YOUR GOAL: Check each line of the listing below for the word "Click" and say how many lines have it. Nothing else should be written.

INPUT FOR THIS TASK below:

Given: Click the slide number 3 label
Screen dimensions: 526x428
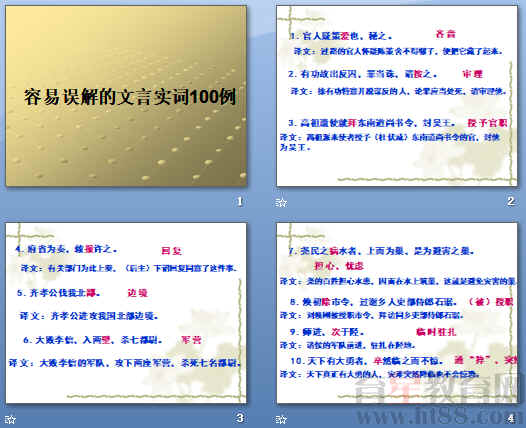Looking at the screenshot, I should point(240,418).
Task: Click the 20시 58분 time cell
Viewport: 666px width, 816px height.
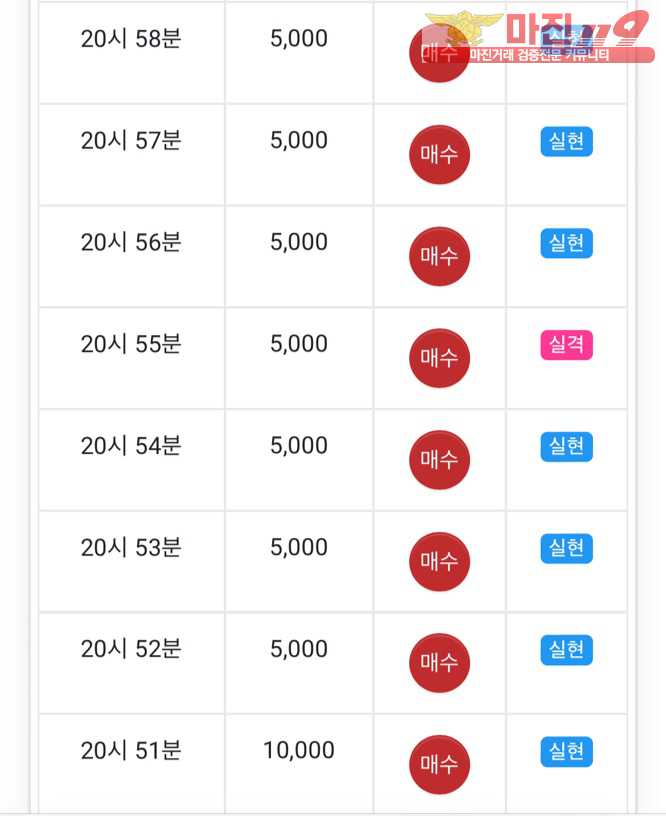Action: coord(131,39)
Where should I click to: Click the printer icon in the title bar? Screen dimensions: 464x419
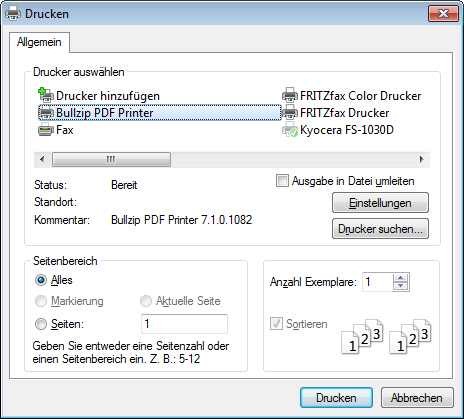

End of INPUT FOR THIS TASK.

ANSWER SPACE: 3